金彪虎抖抖身子,一双绿眼睛泛着水光,接着将硕大的脑袋递到苏倾九手边。
见她没反应,便笨拙生疏又轻柔地用脑袋去蹭她柔嫩的手掌。
金彪虎的毛看起来很扎人,可是苏倾九手底下的毛却又软又暖和,于是便从善如流的跟撸猫似得开始撸老虎了。
望着眼前和谐又诡异的一幕,众人目瞪口呆。
诧异,骇怪,艳羡,个中滋味涌上心头。
只不过皇甫任,可绝对不止那么简单了。
天知道为什么连他都不知道自己养了十几年的契约兽,唾液可以治伤,还见鬼的是给他下令要‘警告’之人疗伤!
苏倾九唇角扬起,笑容灿烂又肆意:“某人可是说,要欺负身为废柴的我呢。
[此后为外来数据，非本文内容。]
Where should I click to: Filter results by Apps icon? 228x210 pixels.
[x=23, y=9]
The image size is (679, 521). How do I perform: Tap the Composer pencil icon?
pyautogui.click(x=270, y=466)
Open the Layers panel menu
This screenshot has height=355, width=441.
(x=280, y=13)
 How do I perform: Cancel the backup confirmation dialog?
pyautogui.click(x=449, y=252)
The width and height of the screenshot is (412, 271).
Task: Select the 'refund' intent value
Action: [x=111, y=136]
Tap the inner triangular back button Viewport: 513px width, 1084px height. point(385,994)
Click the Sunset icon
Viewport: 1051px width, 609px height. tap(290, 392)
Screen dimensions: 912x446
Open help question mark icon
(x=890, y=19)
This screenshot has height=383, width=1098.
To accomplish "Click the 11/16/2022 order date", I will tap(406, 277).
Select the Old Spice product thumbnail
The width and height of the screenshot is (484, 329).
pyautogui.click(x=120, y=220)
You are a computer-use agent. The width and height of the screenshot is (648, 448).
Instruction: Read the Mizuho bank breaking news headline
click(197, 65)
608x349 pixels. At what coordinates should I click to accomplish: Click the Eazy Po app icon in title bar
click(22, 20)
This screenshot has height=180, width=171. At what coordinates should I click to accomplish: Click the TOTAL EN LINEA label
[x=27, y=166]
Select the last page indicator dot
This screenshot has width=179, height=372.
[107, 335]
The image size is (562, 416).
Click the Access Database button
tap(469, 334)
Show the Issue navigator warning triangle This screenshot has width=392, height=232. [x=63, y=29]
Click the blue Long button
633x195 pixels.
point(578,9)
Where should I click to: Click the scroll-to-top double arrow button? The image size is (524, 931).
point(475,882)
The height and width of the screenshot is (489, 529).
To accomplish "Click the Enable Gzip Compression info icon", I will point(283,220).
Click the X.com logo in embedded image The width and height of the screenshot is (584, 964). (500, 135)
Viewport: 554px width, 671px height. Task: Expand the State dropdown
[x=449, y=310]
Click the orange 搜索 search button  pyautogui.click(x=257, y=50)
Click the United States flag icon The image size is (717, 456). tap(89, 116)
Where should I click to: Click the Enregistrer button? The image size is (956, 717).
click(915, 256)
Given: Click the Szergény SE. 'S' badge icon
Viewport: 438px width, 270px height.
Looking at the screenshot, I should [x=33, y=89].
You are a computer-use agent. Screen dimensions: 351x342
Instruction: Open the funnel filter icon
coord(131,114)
”
皇甫任脸更黑了:她这是在挑衅他?
瞥了一眼谄媚的趴在苏倾九脚边的金彪虎,最终还是默了。
苏倾九见此,颇为得意的摸了摸金彪虎的大脑袋。
脸上故意作出快活的表情,好像是什么至尊享受。
皇甫任被气到了,愤愤不平地迈开步子,走到金彪虎面前,也像摸摸金彪虎的脑袋,可是手还没放上去,就被金彪虎躲开了。
“”
瞧着皇甫任吃瘪的样子,皇甫修抿了抿唇角,觉得好笑得很。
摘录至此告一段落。